**Work to be completed:**
Restate word for word the lines beginning with the one that contains "Expand the POS Settings section" and ending at the bottom of the records below, both included.

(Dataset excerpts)
▬▬▬▬▬▬▬▬▬▬

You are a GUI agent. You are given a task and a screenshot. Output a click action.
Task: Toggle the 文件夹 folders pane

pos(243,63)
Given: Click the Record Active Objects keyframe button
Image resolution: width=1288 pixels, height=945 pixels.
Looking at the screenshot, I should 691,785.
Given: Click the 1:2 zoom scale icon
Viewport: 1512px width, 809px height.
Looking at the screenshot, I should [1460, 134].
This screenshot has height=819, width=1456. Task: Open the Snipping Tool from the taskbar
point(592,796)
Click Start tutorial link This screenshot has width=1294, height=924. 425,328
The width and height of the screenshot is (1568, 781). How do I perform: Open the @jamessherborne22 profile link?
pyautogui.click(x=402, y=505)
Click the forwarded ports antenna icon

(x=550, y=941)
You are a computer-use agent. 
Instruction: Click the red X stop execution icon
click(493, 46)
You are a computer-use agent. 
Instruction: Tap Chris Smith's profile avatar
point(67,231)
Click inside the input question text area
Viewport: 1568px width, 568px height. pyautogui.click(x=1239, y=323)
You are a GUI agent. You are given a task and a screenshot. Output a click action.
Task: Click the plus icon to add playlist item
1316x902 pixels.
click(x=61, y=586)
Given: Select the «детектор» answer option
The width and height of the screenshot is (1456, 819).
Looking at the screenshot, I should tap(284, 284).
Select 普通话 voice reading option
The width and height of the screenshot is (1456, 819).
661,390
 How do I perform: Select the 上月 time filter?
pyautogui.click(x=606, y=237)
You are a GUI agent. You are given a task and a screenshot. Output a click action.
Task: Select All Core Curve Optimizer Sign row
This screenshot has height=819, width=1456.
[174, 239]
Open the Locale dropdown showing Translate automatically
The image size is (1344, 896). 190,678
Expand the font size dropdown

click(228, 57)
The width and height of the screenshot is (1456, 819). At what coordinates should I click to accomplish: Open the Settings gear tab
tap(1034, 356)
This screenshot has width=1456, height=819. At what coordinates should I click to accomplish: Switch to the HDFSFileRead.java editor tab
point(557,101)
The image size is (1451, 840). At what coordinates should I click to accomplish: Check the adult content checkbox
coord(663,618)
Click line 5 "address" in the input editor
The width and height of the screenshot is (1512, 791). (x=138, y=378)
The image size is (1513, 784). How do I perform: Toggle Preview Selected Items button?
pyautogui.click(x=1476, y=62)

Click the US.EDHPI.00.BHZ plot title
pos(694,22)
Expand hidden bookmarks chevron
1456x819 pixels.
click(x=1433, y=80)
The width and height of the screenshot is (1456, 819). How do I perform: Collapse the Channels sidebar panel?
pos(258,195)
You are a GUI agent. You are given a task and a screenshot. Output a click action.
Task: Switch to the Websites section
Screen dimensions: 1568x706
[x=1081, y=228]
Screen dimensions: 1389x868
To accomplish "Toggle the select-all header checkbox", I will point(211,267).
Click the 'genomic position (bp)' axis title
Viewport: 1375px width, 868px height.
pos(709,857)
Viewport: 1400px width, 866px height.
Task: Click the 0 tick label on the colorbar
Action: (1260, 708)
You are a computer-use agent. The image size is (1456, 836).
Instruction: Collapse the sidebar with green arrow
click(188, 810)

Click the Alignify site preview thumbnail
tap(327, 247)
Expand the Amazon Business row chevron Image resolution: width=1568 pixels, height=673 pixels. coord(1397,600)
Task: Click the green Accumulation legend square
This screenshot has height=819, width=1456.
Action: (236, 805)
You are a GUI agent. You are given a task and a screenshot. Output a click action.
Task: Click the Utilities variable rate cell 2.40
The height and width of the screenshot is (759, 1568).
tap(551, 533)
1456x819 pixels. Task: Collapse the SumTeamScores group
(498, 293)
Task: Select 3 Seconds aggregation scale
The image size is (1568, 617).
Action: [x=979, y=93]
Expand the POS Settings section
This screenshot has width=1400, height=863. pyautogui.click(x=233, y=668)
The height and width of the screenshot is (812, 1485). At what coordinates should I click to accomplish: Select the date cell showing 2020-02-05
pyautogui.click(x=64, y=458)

▬▬▬▬▬▬▬▬▬▬

**Solution to this problem:**
Expand the POS Settings section
This screenshot has width=1400, height=863. pyautogui.click(x=233, y=668)
The height and width of the screenshot is (812, 1485). At what coordinates should I click to accomplish: Select the date cell showing 2020-02-05
pyautogui.click(x=64, y=458)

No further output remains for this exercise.